Horseshit.
The flaw is business do not want good people, they only want people that will not prevent their customers from coming back.
Let’s say I have an employee Jane that does a stellar job and makes everyone happy making $15/hr.
I can also employe Jim who makes everyone miserable but 99% of the people will use my service anyway. I pay Jim $8/hr. It is easy to see, I am not doing anyone any favors by keeping Jane when I can get a boat load of Jims to do the job for nearly half the cost and I don’t lose many customers anyway.
I deal with a lot of entry level workers and jobs and the supply of workers always outstrips the demand. Employers can easily replace a worker every other week with no harm, rather than give raises.
Of course we use that to our advantage. I deal with helping people get off public AID and into jobs, so I deal with hotels, clubs, big box stores and retail a lot.
I’ve never had experience of a job where your Jim and Jane do anything like an equal job of not preventing customers from coming back.
What’s an example of a job where an employee who makes everyone miserable has the same value as one who makes everyone happy? (It sounds like it would have to be a job where employees don’t interact with anyone - customers or other employees.)
It’s hard to see how this sort of extreme strawman silliness contributes to a rational discussion.
It was a clear response to the extremist positions about how wonderful our supposedly free market is. The folly of such absolutist positions is a unavoidable target needing a simple rebuttal.
It’s only a strawman because you are discomforted by it and have no reasonable counterargument.
Actually it is a strawman because of the inherent contradiction between slavery and a free market.
Regards,
Shodan
Yeah, but it’s a free market in slaves.<rimshot>
[QUOTE=ftg]
It was a clear response to the extremist positions about how wonderful our supposedly free market is.
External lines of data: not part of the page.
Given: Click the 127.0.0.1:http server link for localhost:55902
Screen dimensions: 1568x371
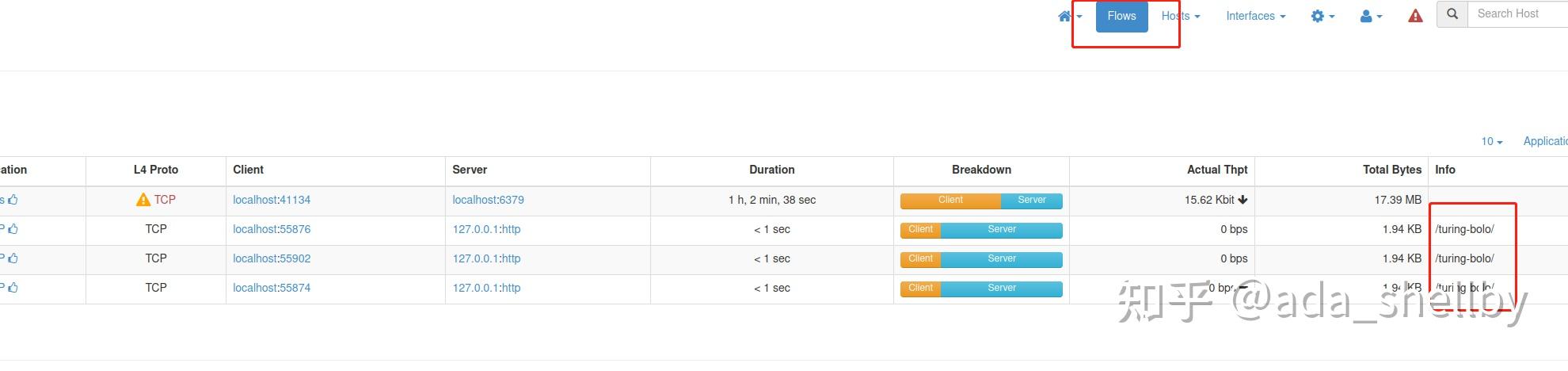Looking at the screenshot, I should point(486,258).
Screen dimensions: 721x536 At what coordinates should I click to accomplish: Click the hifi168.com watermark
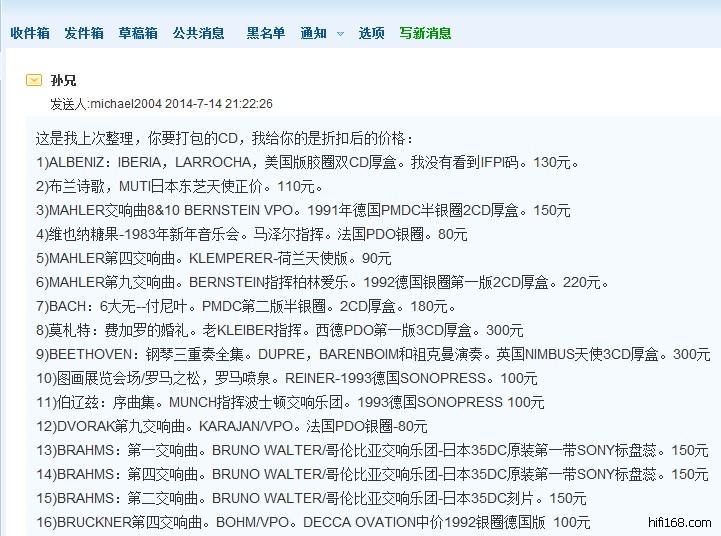[x=686, y=522]
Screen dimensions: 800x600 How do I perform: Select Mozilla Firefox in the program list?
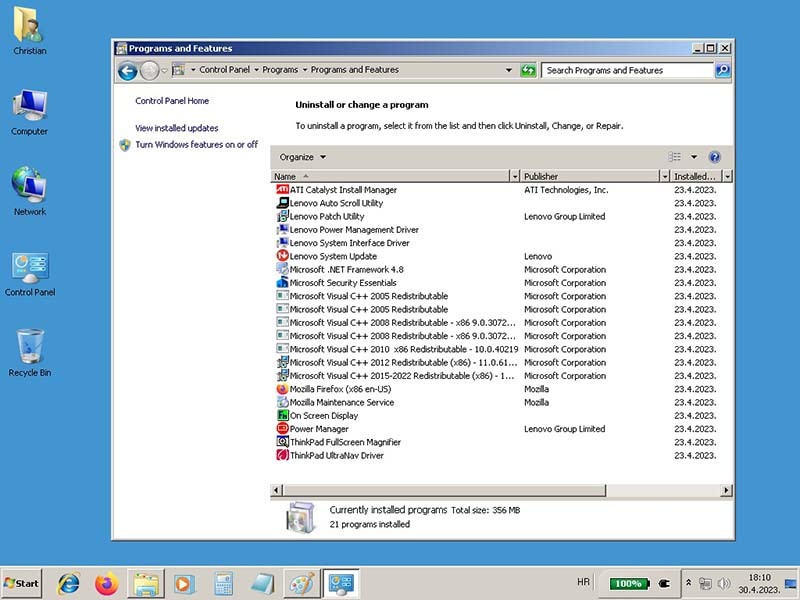pyautogui.click(x=340, y=389)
The folly of such absolutist positions is a unavoidable target needing a simple rebuttal.
[/QUOTE]
Can you cite anything that was even remotely like a free market economy that was driven by slavery? Because if not then your assertion is basically complete horseshit. What you are doing here is basically attempting to make a connected inference that doesn’t exist. You know it. I know it. Everyone else who is rolling their eyes at your assertion know it too.
No free market existed during the time period slavery was legal in either Europe or in the US. So, no reason to go into any further detail or make a counterargument to such a bullshit assertion. As for the strawman, you basically made an over the top argument so you could slap down the strawman and go ‘Slavery! Boom, I wins the interwebs!!!111!!!’.
But we could give you some wonderful parting gifts…this Strawman Edition of the SDMB IMHO Horseshit Assertion of the Year, a lovely ceramic dog…
Even people in pre-civil war times viewed slaves as an affront to the free labor market. It was a major argument against slavery. A free market can only exist when employees and employers are able to say no and only come to agreement on mutually beneficial terms. Just like any other market.
This. Free market doesn’t mean “anything goes”.
Forced labor is not a free market.
Lack of enforcement of legal contracts is not a free market.
Monopolies are not free market (although they may occur naturally due to network effects)
Regulations are not necessarily incompatible with the free market. (i.e. building codes and other safety regulations)
The open market will set the wage for the different types of employees, and for employees of different motivations to work.
Is it fair or not is an entirely different question, and by the way who defines fair ?
Wow. Misreading a lot, aren’t you?
Cause and effect turned around: If you want an 100% unregulated totally “free” market, then slavery must be allowed. The 13th Amendment has to be seen as government regulation in the labor market.
Absolutism in political positions is bad. Moderation works out better. Some of this, some of that.
Thinking that somehow people will magically get livable wages if the government buts out is absurd and it deserves to be made fun of. Note: “made fun of”. Got it?
Armed robbery, too?
If I’m not allowed to put a gun to your head, the nature of financial transactions between us may change significantly.
ftg clearly has misconceptions about what a free market is. I suggest the rest of us ignore the distraction and carry on.
He called attention to an important point though. As did **Xema **just above.
A “free” market is one without coercion. Which is another way of saying one with no great disparity in power between the parties to the deal. Presence or absence of governmental regulation is just one aspect of “free.” Presence or absence of armed robbing or kidnapping gangs is another. Your necessity to eat today versus their ability to wait a month to get the work done is another.
This is a continuum. How free is too free and how free is not free enough *is *arguable. And certainly most factions look at the issue through the lens not of what is right or wrong but rather what is advantageous or disadvantageous for them at the moment.
My vote, as said up-thread, is that for most employees most of the time the market today is not sufficiently free in the sense of them having power broadly comparable to their employers’.